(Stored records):
----

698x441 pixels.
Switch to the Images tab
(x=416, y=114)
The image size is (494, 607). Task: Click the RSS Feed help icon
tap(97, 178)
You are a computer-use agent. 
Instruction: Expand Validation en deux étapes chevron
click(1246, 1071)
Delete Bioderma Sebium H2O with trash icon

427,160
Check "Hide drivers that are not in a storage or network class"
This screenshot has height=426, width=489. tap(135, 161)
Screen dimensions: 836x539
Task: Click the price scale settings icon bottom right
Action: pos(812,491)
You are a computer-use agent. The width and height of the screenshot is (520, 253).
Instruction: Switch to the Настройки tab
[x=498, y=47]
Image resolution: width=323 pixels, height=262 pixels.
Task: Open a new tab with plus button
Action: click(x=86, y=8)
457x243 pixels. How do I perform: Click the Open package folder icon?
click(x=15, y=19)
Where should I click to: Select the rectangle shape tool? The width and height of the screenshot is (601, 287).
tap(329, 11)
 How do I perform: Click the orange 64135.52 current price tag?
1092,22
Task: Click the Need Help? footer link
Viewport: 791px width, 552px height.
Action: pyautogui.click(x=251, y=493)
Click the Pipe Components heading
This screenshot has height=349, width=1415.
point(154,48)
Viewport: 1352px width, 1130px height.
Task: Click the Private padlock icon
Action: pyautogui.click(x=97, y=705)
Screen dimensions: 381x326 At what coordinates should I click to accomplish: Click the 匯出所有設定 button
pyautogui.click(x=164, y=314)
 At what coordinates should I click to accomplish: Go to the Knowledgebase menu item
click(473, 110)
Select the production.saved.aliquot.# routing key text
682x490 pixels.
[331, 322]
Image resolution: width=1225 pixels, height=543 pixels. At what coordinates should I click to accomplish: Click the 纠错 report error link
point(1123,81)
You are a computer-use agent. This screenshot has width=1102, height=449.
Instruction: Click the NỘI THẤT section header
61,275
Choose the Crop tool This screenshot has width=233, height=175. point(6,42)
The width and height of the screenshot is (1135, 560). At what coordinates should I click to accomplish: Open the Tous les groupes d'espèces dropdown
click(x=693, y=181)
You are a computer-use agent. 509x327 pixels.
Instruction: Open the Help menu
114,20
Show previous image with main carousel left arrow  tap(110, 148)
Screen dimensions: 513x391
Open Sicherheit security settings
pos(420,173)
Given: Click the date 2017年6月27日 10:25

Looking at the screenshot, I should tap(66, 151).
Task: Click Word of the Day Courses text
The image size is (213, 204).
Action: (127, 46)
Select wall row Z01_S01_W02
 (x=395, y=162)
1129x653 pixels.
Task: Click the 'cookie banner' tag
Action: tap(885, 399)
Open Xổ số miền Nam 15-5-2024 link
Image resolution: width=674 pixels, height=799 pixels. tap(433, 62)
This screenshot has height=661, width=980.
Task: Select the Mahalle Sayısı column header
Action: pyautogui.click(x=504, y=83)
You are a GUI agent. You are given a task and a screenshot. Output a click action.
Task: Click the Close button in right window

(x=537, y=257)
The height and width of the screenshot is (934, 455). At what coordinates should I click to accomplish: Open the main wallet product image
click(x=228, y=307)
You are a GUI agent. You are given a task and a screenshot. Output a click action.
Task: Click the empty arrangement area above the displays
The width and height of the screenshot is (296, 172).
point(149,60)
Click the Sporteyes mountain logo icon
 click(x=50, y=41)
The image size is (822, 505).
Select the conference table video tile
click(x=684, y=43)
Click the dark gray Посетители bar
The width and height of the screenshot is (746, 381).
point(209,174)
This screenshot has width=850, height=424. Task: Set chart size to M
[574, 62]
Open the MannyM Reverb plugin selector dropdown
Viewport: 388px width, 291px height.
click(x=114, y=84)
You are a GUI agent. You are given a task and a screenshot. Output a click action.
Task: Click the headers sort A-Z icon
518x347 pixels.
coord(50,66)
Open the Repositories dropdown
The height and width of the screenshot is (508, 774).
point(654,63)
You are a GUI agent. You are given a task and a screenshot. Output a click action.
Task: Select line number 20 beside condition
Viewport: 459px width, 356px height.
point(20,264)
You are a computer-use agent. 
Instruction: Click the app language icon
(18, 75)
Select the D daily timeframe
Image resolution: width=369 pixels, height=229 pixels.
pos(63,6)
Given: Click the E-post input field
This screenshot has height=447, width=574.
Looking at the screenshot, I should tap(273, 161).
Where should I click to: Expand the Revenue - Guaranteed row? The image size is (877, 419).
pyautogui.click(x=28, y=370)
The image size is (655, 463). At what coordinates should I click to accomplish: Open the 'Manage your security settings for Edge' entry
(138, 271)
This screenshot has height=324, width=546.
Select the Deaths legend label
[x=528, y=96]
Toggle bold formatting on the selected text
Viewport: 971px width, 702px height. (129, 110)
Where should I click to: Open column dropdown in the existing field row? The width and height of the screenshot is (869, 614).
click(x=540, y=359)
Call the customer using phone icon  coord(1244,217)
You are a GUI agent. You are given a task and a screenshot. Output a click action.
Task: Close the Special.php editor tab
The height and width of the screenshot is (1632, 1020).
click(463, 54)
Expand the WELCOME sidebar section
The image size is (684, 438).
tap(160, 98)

----

(AIM OF THE TASK): Make an exact transcription of all the records.

(SOLUTION FOR THIS PROBLEM):
698x441 pixels.
Switch to the Images tab
(x=416, y=114)
The image size is (494, 607). Task: Click the RSS Feed help icon
tap(97, 178)
You are a computer-use agent. 
Instruction: Expand Validation en deux étapes chevron
click(1246, 1071)
Delete Bioderma Sebium H2O with trash icon

427,160
Check "Hide drivers that are not in a storage or network class"
This screenshot has height=426, width=489. tap(135, 161)
Screen dimensions: 836x539
Task: Click the price scale settings icon bottom right
Action: pos(812,491)
You are a computer-use agent. The width and height of the screenshot is (520, 253).
Instruction: Switch to the Настройки tab
[x=498, y=47]
Image resolution: width=323 pixels, height=262 pixels.
Task: Open a new tab with plus button
Action: click(x=86, y=8)
457x243 pixels. How do I perform: Click the Open package folder icon?
click(x=15, y=19)
Where should I click to: Select the rectangle shape tool? The width and height of the screenshot is (601, 287).
tap(329, 11)
 How do I perform: Click the orange 64135.52 current price tag?
1092,22
Task: Click the Need Help? footer link
Viewport: 791px width, 552px height.
Action: pyautogui.click(x=251, y=493)
Click the Pipe Components heading
This screenshot has height=349, width=1415.
point(154,48)
Viewport: 1352px width, 1130px height.
Task: Click the Private padlock icon
Action: pyautogui.click(x=97, y=705)
Screen dimensions: 381x326 At what coordinates should I click to accomplish: Click the 匯出所有設定 button
pyautogui.click(x=164, y=314)
 At what coordinates should I click to accomplish: Go to the Knowledgebase menu item
click(473, 110)
Select the production.saved.aliquot.# routing key text
682x490 pixels.
[331, 322]
Image resolution: width=1225 pixels, height=543 pixels. At what coordinates should I click to accomplish: Click the 纠错 report error link
point(1123,81)
You are a computer-use agent. This screenshot has width=1102, height=449.
Instruction: Click the NỘI THẤT section header
61,275
Choose the Crop tool This screenshot has width=233, height=175. point(6,42)
The width and height of the screenshot is (1135, 560). At what coordinates should I click to accomplish: Open the Tous les groupes d'espèces dropdown
click(x=693, y=181)
You are a computer-use agent. 509x327 pixels.
Instruction: Open the Help menu
114,20
Show previous image with main carousel left arrow  tap(110, 148)
Screen dimensions: 513x391
Open Sicherheit security settings
pos(420,173)
Given: Click the date 2017年6月27日 10:25

Looking at the screenshot, I should tap(66, 151).
Task: Click Word of the Day Courses text
The image size is (213, 204).
Action: (127, 46)
Select wall row Z01_S01_W02
 (x=395, y=162)
1129x653 pixels.
Task: Click the 'cookie banner' tag
Action: tap(885, 399)
Open Xổ số miền Nam 15-5-2024 link
Image resolution: width=674 pixels, height=799 pixels. tap(433, 62)
This screenshot has height=661, width=980.
Task: Select the Mahalle Sayısı column header
Action: pyautogui.click(x=504, y=83)
You are a GUI agent. You are given a task and a screenshot. Output a click action.
Task: Click the Close button in right window

(x=537, y=257)
The height and width of the screenshot is (934, 455). At what coordinates should I click to accomplish: Open the main wallet product image
click(x=228, y=307)
You are a GUI agent. You are given a task and a screenshot. Output a click action.
Task: Click the empty arrangement area above the displays
The width and height of the screenshot is (296, 172).
point(149,60)
Click the Sporteyes mountain logo icon
 click(x=50, y=41)
The image size is (822, 505).
Select the conference table video tile
click(x=684, y=43)
Click the dark gray Посетители bar
The width and height of the screenshot is (746, 381).
point(209,174)
This screenshot has width=850, height=424. Task: Set chart size to M
[574, 62]
Open the MannyM Reverb plugin selector dropdown
Viewport: 388px width, 291px height.
click(x=114, y=84)
You are a GUI agent. You are given a task and a screenshot. Output a click action.
Task: Click the headers sort A-Z icon
518x347 pixels.
coord(50,66)
Open the Repositories dropdown
The height and width of the screenshot is (508, 774).
point(654,63)
You are a GUI agent. You are given a task and a screenshot. Output a click action.
Task: Select line number 20 beside condition
Viewport: 459px width, 356px height.
point(20,264)
You are a computer-use agent. 
Instruction: Click the app language icon
(18, 75)
Select the D daily timeframe
Image resolution: width=369 pixels, height=229 pixels.
pos(63,6)
Given: Click the E-post input field
This screenshot has height=447, width=574.
Looking at the screenshot, I should tap(273, 161).
Where should I click to: Expand the Revenue - Guaranteed row? The image size is (877, 419).
pyautogui.click(x=28, y=370)
The image size is (655, 463). At what coordinates should I click to accomplish: Open the 'Manage your security settings for Edge' entry
(138, 271)
This screenshot has height=324, width=546.
Select the Deaths legend label
[x=528, y=96]
Toggle bold formatting on the selected text
Viewport: 971px width, 702px height. (129, 110)
Where should I click to: Open column dropdown in the existing field row? The width and height of the screenshot is (869, 614).
click(x=540, y=359)
Call the customer using phone icon  coord(1244,217)
You are a GUI agent. You are given a task and a screenshot. Output a click action.
Task: Close the Special.php editor tab
The height and width of the screenshot is (1632, 1020).
click(463, 54)
Expand the WELCOME sidebar section
The image size is (684, 438).
tap(160, 98)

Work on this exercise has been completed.